‘Summer of Soul’: a stunning, sprawling musical doco about a largely forgotten landmark festival that united people in the call for change

Give it up: Sly Stone sings up a storm in ‘Summer of Soul’.

SUMMER OF SOUL (…OR, WHEN THE REVOLUTION COULD NOT BE TELEVISED) ****1/2 (118 minutes) PG
What a magnificent feat of cinematic archaeology Summer of Soul proves to be as it brings to glorious, vibrant life the 1969 Harlem Cultural Festival, a major cross-cultural musical event that was comprehensively filmed for television but never shown due to as complete lack of interest.

Thanks to the valiant efforts of producer Robert Fyvolent, the 40-hour stockpile of videotapes was acquired from original producer Hal Tulchin – who, quite rightly, gets a major shout out in the credits – effectively rescuing them from a vault where the tapes sat, forgotten, for half a century.

That footage has been fully restored and superbly sculpted into an energetic, colourful, boisterous, passionate, cheeky, defiant, funny, beautiful, moving, thought-provoking and eerily prescient record of the sprawling spectacle.

What unspools is a prime example of cinema serving as public memory, something director Ahmir Thompson – aka rapper Questlove – and his producers clearly had front-of-mind.

As well as capturing the festive atmosphere generated by the crowds as they soaked in a host of astounding musical acts, the film explores how the drive for civil rights underscored the event, which spanned across six wild weekends.

At the time Harlem was seething with social problems, yet it was also a cultural hotspot of style, fashion and political activity voicing the need for change and for a respected identity for blacks and other marginalised groups.

There’s a big emphasis on gospel music and its power to bind people together and motivate them in their demands for justice and equality. The sense that they believed God was on their side is almost palpable.

Summer of Soul is laced with a lot of verbal sparkle as performers are assembled to complement their archival presence with contemporary reflections about the time.

And, wow, do they have as thing or two to say about what was going on.

Stevie Wonder was told not to appear at the concert because it would hurt his career. He recalls his response rather colourfully.

One great moment that captures the heart of Summer of Soul is the shock reaction when Sly and the Family Stone hit the stage with, of all things, a white guy on drums. Equally staggering, the trumpet player was a woman. Sakes alive! The anecdote is piercing and funny.

Along with the joy of the festival, Thompson does a terrific job teasing out the seams of anger coursing through the crowd, with the historic moon landing being dismissed as a waste of money that was needed on the ground.

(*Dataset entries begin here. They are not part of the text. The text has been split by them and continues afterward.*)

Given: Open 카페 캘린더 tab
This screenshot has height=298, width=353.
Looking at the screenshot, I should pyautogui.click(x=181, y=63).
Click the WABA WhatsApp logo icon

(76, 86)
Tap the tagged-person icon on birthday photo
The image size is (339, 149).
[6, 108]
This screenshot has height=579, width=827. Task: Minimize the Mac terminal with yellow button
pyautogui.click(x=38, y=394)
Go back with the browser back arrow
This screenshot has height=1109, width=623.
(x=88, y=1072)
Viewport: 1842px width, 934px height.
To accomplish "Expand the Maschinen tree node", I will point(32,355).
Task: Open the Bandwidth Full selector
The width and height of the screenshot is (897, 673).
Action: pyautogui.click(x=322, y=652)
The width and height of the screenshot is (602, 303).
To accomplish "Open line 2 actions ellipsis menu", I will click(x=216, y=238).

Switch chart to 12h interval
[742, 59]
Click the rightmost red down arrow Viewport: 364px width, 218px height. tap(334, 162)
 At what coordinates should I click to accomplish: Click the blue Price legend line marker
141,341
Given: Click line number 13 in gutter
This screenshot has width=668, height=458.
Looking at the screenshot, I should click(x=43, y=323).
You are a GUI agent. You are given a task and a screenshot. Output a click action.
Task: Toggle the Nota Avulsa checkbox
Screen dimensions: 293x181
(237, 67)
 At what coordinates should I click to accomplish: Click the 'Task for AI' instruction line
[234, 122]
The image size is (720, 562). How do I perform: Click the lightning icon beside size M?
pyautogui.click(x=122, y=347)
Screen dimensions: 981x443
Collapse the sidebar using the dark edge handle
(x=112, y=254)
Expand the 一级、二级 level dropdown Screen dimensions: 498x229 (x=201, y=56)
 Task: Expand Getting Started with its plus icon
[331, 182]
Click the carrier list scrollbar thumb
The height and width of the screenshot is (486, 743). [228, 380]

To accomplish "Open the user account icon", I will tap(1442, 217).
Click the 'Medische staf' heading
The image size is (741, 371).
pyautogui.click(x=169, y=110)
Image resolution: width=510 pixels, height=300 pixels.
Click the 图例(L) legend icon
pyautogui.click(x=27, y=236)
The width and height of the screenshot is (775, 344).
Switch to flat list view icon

Fiercest, and most powerful of all, is Nina Simone’s blistering, controversial performance; her renditions of Backlash Blues and To Be Young, Gifted and Black make no bones about the racial heat throbbing through the America of 1969, still in shock over the murder of Martin Luther King Jr the previous year. It’s easily the most spell-binding sequence in Summer of Soul.

And the chronic need for change was ringing bells, with African-American New York Times journalist Charlayne Hunter Gault recalling how she argued that the organ should stop using the term “Negro” and replace it with “Black”. She got her way, and it’s stirring how her newsroom victory had a huge ripple effect across black culture.

We flippantly speak today of “cancel culture”, but the backstory to Summer of Soul adds new dimension to the term.

While the event itself was a huge success as a series of live concerts, the aftermath was crushing as apathy consigned the festival to obscurity.

Realizing the star-studded festival would see the intersection of so many cultural forces, producer Hal Tulchin had the foresight to cover it with many carefully placed cameras to give it the professional polish it needed to make great television.

Alas, while Woodstock, which took place in the same time period, would go on to leave a huge cultural footprint, the footage of the Harlem Cultural Festival found no takers. Nobody saw ratings in the “black Woodstock”, we learn to sad images of the forgotten stacks of videotape reels.

So we can be thankful how something destined to fade has been pulled back from the abyss and given new life, its purpose not only to allow us to experience the event, but to remind us how the calls for equality and respect voiced in the film sadly carry renewed meaning and urgency today.

Alas, that surely was the one thing about the film that should have faded.